Aetiology of a duplicated-processed pseudogene. Alternative aetiology of a processed pseudogene. A parent gene is first retrotransposed into a processed pseudogene. Then the processed pseudogene undergoes segmental duplication to produce a duplicated-processed pseudogene.

As a coincident finding, GAPDH has many more biological roles outside glycolysis as compared to the other glycolytic enzymes. For example, GAPDH functions in DNA repair, telomeric DNA binding, transcriptional regulation, nuclear RNA export, apoptosis, membrane fusion, phosphorylation, tubulin bundling, and sperm motility [5359]. Because the molecular processes of retrotransposition are separate from the enzymatic functionalities, we can only speculate that the preponderance of non-glycolytic roles may be correlated to the enrichment of GAPDH pseudogenes.

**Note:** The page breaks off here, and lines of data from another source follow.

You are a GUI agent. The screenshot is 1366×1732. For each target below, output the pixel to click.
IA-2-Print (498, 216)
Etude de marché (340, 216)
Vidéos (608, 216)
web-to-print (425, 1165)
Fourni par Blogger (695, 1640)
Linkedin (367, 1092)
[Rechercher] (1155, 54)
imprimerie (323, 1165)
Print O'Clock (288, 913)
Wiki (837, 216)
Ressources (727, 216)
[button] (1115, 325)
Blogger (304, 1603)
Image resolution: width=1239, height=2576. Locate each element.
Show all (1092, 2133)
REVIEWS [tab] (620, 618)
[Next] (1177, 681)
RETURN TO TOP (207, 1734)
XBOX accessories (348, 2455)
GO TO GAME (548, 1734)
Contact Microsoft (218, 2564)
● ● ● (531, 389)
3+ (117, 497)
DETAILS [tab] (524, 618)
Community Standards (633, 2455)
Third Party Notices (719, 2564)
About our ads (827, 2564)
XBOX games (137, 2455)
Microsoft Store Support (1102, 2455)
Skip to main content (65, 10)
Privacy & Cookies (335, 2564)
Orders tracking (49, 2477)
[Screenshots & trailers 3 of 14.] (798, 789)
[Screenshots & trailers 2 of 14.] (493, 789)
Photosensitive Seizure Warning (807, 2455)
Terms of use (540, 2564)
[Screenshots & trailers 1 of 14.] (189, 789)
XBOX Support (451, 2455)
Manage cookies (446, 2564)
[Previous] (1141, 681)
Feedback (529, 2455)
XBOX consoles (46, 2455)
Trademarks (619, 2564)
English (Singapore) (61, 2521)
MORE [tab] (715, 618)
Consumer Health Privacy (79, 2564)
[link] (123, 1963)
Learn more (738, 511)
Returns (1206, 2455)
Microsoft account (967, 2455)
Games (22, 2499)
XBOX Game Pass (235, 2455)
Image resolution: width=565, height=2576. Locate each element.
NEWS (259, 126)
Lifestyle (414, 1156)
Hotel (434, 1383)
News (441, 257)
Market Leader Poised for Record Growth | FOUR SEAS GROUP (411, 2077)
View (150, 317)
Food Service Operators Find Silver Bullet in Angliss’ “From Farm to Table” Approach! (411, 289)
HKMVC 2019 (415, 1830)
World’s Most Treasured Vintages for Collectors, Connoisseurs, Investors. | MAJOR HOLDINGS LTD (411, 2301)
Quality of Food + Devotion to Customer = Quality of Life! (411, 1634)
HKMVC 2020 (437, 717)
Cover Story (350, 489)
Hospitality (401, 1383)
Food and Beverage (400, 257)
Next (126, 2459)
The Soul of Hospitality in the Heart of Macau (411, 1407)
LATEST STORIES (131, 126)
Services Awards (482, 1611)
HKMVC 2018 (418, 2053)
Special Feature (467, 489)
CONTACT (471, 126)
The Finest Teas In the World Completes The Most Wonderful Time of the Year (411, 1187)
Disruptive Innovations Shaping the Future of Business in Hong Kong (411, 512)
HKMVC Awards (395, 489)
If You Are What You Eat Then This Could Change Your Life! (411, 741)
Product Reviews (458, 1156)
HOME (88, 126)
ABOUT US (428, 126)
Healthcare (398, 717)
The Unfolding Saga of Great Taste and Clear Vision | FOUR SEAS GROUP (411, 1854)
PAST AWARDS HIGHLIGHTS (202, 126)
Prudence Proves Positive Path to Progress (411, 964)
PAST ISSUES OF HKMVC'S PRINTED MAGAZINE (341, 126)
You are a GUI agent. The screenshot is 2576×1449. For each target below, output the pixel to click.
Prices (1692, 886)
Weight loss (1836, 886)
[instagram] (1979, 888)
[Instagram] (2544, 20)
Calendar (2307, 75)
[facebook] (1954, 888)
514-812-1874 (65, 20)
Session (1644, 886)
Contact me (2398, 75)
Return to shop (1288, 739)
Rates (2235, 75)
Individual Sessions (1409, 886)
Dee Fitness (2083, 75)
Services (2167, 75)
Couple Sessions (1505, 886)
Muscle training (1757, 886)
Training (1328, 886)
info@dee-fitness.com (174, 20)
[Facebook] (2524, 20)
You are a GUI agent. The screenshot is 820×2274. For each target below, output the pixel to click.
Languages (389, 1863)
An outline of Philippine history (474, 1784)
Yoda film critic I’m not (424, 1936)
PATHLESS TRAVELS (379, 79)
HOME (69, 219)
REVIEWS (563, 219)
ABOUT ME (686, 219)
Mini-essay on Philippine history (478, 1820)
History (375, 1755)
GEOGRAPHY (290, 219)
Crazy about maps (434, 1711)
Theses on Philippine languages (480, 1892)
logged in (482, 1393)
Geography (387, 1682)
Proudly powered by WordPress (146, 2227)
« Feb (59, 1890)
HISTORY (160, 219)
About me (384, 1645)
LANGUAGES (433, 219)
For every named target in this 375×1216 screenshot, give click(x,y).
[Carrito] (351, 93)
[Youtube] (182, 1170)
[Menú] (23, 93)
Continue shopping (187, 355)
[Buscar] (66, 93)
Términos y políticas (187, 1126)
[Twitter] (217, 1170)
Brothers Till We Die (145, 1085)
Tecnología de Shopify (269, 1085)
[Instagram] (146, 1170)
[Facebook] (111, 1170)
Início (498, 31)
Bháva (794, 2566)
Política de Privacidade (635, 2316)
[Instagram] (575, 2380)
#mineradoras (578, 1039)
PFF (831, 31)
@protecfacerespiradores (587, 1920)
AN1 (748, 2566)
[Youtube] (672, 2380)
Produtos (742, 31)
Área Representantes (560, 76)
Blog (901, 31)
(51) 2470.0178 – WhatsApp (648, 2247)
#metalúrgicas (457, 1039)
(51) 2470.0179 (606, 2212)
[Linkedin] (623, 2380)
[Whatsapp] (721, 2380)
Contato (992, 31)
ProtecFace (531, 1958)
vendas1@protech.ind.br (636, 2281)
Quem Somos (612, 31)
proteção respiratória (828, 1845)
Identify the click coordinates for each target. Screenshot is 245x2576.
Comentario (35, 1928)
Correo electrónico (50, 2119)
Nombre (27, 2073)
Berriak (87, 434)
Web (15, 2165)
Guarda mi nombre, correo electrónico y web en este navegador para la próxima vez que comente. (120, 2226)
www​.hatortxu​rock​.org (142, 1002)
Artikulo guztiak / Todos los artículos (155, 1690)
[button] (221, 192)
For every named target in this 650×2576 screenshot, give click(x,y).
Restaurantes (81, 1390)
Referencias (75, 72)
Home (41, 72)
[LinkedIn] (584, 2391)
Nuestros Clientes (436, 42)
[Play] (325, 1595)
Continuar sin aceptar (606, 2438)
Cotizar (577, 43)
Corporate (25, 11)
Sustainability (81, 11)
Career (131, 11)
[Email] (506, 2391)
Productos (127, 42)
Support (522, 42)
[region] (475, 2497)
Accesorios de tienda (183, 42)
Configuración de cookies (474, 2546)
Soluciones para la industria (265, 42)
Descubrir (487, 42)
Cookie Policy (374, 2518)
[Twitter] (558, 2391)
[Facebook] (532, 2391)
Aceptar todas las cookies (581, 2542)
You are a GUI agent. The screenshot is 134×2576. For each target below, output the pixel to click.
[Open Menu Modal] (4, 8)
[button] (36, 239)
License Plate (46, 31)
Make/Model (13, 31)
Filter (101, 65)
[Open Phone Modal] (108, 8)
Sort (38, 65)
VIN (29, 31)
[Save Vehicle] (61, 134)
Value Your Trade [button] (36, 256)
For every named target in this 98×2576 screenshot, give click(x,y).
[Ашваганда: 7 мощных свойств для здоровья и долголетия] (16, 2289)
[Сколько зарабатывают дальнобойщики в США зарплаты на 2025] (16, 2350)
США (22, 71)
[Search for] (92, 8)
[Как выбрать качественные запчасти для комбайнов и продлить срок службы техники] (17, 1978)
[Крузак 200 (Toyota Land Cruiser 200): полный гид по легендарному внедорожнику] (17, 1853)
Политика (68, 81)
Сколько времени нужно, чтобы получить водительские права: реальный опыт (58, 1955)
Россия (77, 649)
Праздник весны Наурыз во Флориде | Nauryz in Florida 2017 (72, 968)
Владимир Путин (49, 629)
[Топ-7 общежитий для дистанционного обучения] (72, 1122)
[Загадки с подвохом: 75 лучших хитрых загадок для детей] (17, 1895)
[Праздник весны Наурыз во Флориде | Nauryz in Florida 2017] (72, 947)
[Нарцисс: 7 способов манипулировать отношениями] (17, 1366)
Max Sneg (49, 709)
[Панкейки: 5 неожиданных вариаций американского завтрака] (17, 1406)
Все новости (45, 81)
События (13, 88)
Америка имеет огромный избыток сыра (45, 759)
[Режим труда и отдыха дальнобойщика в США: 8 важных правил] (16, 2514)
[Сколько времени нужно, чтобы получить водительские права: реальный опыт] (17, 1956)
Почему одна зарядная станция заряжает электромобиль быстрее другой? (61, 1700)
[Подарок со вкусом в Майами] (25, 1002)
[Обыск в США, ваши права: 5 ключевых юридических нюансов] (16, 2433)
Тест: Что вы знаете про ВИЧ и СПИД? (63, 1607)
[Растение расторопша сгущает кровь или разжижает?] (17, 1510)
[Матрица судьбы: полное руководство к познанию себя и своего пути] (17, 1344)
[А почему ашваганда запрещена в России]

In an intergenomic analysis, GAPDH pseudogenes have about five- to six-fold greater abundance in the rodent genomes as in the primate genomes even though overall the mouse genome was found to have about half as many pseudogenes as the human genome [3]. The mouse genome has higher rates of nucleotide substitution, insertion, and deletion [33] than the human genome, leading to a higher rate of pseudogene decay. However, the higher rate of pseudogene decay seems to have preferentially spared the GAPDH pseudogenes.

To further characterize the molecular history of pseudogenes in the human, chimpanzee, mouse, and rat genomes, it was necessary to identify the pseudogenes that were most likely present prior to the primate-rodent ancestral divergence. We used orthologous genes to identify regions of synteny between primate-rodent genome pairs. This approach is based on the assumption that gene-coding regions are much less variable than intergenic regions because of functional constraints and are therefore more reliably matched between genome pairs.

The scarcity of GAPDH pseudogenes syntenic between the primate and rodent genomes suggests an increase in retrotranspositional activity after the primate-rodent divergence 91 million years ago, which is consistent with the findings of previous investigators [6]. In order to achieve more detail in the timeline and provide further corroboration, we used Kimura's two-parameter model of nucleotide substitution to estimate the rates of change in the GAPDH genes and pseudogenes and thereby calculate the insertion date of each pseudogene. The creation dates formed three distinct distributions centered at 42.0, 36.3, and 25.9 million years ago in the human, mouse, and rat genomes, respectively, signifying a burst in retrotranspositional activity around those times. Kimura's model assumes neutrally evolving sequences, as in many pseudogenes [42], but some may initially be subject to natural selection [12] and the ages of these pseudogenes may be underestimated. In the human genome, the bursts in retrotranspositional activity may coincide with the "Alu burst" that occurred about 40 million years ago in primate genomes [60, 1, 5, 61]. By examining the sensitivity of our pseudogene pipeline, as decribed under Methods, we found that the number of pseudogenes does not vary significantly with the threshold for sequence identity or BLAST score when compared to the parent gene. Thus, we believe this dating method accurately reflects all GAPDH pseudogenes and is not significantly biased towards longer and therefore younger pseudogenes.

Conclusion

The ubiquitous nature of glycolytic enzymes rendered their pseudogenes most appropriate for comparing retrotransposition among multiple genomes. There was no evidence for preferential distribution of GAPDH pseudogenes in relation to individual chromosomes and to the location of the parent genes. We were able to calculate synteny using orthologous genes as anchors between two genomes. Whereas retrotransposition and gene annotation have been previously characterized on an individual genome basis, our syntenic method allowed us to perform a careful analysis of one pseudogene family across multiple genomes. This and a molecular clock analysis indicated that three distinct bursts in the insertion of GAPDH pseudogenes occurred at approximately 42, 36, and 26 million years ago in the human, mouse, and rat genomes, respectively, with evidence that most were created within the last 50 million years, subsequent to the divergence of rodent and primate lineages.